Казалось, ему было очень трудно произносить слова. Эта усталость, почти отрешенность от всего земного, сквозила и в глубине его взгляда, и в каждой складке совершенно серого, бескровного лица.
Стараясь не быть назойливым, Захар спросил коротко:
— Трудно было, Иван?
— Конечно, трудно… Главное — тесно страшно, — медленно говорил Каргополов. — Представляешь, вот на такую комнату пятьдесят человек. В три яруса нары, и, извините, параша тут же, в углу. И без того дышать нечем, а тут еще вонь…
Помолчал, потом так же медленно:
— Наделали дел, сволочи! Это все Ежов — выслуживался, карьерист проклятый!
— Ну, что думаешь делать теперь? — спросил Захар.
— Завтра пойду в горком, — у меня же полная реабилитация, так что и в кандидатах партии я восстановлен. Наверное, поедем с Лелей отдыхать в Таганрог к отцу.

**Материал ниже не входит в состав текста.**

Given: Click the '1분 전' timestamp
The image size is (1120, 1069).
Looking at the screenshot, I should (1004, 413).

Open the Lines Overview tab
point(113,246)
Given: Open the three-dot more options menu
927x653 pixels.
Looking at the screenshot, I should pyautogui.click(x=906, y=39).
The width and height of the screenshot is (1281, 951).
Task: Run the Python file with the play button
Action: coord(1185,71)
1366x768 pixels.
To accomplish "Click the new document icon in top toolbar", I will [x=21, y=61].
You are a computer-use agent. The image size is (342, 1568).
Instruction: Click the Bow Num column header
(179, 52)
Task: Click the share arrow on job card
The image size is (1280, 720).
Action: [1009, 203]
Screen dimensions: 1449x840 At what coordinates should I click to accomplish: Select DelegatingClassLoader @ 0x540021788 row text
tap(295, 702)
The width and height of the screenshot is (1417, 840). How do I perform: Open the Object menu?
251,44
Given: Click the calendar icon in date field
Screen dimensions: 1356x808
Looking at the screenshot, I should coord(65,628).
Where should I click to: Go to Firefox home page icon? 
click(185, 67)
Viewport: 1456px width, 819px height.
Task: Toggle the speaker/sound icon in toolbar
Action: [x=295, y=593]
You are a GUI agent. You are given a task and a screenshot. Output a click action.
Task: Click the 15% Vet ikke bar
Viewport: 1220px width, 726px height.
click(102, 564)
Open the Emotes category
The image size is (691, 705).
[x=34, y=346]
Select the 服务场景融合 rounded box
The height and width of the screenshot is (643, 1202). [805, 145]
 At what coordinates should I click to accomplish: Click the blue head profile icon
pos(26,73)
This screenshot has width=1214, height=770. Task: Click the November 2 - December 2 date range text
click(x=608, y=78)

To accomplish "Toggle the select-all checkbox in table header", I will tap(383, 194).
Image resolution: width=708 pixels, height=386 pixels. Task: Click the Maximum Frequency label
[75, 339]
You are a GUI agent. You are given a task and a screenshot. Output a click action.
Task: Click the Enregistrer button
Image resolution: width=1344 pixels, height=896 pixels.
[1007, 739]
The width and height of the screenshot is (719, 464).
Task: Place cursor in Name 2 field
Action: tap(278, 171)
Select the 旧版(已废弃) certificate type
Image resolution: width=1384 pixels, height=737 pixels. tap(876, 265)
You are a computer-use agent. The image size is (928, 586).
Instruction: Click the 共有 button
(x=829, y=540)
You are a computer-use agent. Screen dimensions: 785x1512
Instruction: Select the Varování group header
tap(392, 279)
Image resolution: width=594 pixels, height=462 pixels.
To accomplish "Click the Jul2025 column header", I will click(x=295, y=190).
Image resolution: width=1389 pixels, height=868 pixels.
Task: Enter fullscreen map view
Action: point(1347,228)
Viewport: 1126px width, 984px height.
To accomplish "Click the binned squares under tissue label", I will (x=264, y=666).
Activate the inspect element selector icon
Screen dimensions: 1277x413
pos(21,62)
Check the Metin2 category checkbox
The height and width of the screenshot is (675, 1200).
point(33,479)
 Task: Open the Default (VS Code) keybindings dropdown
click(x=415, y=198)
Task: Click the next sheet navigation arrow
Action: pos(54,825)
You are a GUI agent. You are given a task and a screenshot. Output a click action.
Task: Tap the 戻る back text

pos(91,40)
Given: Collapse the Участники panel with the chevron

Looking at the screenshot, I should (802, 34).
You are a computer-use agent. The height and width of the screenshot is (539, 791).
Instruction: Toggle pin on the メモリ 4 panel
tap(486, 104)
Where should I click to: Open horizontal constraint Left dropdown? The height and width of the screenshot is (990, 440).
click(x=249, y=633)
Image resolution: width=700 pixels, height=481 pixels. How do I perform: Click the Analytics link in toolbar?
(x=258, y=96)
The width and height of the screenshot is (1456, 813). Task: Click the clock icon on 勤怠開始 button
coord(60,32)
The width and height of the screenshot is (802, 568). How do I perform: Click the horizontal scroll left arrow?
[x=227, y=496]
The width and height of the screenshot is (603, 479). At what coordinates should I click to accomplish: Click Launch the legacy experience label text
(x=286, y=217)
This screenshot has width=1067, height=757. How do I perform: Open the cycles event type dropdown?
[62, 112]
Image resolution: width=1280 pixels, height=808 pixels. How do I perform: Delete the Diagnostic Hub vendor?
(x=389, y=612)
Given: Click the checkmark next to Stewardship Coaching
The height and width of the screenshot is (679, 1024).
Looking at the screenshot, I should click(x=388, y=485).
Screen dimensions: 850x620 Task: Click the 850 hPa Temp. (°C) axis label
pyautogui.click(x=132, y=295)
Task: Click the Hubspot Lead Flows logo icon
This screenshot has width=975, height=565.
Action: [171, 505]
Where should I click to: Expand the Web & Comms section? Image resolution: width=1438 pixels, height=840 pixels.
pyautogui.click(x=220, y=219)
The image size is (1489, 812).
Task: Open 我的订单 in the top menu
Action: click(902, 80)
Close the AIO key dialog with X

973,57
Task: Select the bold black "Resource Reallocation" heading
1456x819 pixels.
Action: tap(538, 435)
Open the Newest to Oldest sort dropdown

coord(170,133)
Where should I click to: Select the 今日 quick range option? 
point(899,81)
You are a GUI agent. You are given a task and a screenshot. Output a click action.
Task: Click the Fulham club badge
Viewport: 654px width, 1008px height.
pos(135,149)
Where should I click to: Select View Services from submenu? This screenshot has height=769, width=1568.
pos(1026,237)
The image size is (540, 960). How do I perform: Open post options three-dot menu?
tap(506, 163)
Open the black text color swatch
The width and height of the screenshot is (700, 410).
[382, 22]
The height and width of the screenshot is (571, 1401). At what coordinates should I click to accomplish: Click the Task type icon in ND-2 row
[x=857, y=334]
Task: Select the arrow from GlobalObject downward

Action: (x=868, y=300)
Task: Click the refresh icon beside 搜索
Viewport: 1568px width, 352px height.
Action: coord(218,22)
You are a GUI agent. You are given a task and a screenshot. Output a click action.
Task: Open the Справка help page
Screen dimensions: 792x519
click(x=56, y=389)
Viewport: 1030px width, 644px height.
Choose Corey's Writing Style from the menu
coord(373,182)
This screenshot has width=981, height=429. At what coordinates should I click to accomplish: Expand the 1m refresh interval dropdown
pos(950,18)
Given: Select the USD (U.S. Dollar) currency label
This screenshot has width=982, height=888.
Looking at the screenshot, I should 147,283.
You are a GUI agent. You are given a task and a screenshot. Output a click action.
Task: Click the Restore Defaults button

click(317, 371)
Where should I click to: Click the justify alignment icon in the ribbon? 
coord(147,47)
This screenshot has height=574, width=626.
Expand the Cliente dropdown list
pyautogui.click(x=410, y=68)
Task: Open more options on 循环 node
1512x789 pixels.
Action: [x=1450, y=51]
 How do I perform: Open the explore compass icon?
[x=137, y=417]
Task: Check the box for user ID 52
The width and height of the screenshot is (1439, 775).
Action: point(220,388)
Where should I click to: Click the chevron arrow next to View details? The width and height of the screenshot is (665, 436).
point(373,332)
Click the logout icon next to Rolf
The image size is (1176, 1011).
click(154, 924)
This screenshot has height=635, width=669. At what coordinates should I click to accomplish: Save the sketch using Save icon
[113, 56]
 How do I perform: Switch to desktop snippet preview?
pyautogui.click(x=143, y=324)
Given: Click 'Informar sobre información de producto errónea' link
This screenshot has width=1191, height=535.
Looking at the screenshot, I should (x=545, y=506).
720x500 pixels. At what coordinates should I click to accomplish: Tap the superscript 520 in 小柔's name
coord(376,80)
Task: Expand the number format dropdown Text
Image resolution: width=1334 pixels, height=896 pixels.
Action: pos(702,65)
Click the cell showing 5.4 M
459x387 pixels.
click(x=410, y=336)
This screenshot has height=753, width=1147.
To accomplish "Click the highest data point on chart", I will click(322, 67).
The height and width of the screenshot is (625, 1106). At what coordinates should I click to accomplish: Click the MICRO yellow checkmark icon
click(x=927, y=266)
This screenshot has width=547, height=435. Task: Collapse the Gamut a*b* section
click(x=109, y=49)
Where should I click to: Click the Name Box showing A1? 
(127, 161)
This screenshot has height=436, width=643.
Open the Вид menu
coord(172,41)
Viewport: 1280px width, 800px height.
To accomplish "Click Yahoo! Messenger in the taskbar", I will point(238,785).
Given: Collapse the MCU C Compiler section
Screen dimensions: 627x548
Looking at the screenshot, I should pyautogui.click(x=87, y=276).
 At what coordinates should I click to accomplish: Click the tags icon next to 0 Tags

Они вернулись в августе — оба поправившиеся, в хороших костюмах. Ивана Каргополова вскоре утвердили зампредом горисполкома по коммунальным вопросам.
Как-то за ужином Захар сказал другу:
— Слушай, Иван, мне не совсем понятно, почему это так получилось, что у нас в Комсомольске возрождаются самые настоящие кулацкие хозяйства. Ты не бывал в Силинском поселке?
— Нет еще.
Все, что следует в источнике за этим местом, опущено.